GPT-4o has just experienced a catastrophic performance collapse. In the latest evaluation, its usability score plummeted directly from a perfect 100 to 65, a staggering 35-point drop. Even more shocking is that in some critical tests, its performance can only be described as "total annihilation."
This is not an ordinary performance fluctuation, but a systematic capability degradation.
The Core of the Collapse: When AI Meets "Strict Mode"
The root of the problem is surprisingly simple: strict tool calling. This was originally a new feature introduced by OpenAI to improve model reliability, requiring the model to strictly follow predefined parameter formats when calling tools. Sounds reasonable, right?
But the actual effect was counterproductive.
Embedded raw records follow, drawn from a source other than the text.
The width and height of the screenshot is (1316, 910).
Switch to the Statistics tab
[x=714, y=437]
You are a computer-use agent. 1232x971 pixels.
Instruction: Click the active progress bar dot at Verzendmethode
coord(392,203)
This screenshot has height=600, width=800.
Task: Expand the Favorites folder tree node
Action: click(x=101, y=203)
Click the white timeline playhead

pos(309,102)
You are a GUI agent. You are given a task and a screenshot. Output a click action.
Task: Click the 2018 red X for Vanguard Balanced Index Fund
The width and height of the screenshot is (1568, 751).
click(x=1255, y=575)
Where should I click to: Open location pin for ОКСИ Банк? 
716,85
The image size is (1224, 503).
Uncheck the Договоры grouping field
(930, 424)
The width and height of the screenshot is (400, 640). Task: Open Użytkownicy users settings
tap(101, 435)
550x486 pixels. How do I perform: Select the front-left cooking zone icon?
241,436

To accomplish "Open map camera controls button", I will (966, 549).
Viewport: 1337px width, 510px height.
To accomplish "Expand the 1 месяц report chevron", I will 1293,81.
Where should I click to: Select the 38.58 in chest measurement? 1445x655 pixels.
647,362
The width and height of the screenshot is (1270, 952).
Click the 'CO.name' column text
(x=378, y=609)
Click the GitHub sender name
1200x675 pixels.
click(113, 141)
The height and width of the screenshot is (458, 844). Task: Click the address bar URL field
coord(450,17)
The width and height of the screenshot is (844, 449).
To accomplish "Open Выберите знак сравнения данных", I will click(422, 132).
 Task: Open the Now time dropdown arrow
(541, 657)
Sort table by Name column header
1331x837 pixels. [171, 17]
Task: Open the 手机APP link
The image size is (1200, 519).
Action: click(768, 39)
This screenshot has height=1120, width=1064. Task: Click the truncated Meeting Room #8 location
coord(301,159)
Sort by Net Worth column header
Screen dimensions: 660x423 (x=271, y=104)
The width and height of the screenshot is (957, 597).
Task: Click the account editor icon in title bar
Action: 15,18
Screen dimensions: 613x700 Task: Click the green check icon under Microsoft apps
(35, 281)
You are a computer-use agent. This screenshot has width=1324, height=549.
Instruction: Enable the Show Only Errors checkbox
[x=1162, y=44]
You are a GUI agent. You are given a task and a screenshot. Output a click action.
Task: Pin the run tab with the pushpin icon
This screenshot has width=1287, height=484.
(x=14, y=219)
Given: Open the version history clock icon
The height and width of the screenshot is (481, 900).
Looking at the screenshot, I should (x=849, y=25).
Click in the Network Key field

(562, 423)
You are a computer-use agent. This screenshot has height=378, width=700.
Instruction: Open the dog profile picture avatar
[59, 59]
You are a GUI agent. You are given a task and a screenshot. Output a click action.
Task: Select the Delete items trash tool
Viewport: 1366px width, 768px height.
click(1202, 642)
In usability tests, when the model was asked to "only perform operations when absolutely certain," GPT-4o chose the most conservative strategy—simply doing nothing at all.
Here's how it manifests: Faced with a simple file operation request like "create a file named test.txt," GPT-4o would respond: "I need more information to perform this operation. What content would you like to write in the file? Which directory should the file be saved in?"
Seemingly cautious, but actually absurd. It's like asking your assistant to turn on the lights, and they respond: "How many lumens of illumination do you need? What's your color temperature preference in Kelvin? Should we consider energy-saving factors?"
The Data Doesn't Lie: Comprehensive Performance Degradation
Let's look at the specific data:
- Usability: 100 → 65 (-35 points)
- Long Context Handling: 62.3 → 40.4 (-21.9 points)
- Stability: 52.8 → 32.2 (-20.6 points)
The only bright spot is programming ability, which improved from 19.6 to 48.8, an increase of 29.2 points. But this feels more like irony—when the model completely fails at actual tool calling, it performs better at theoretical programming problems.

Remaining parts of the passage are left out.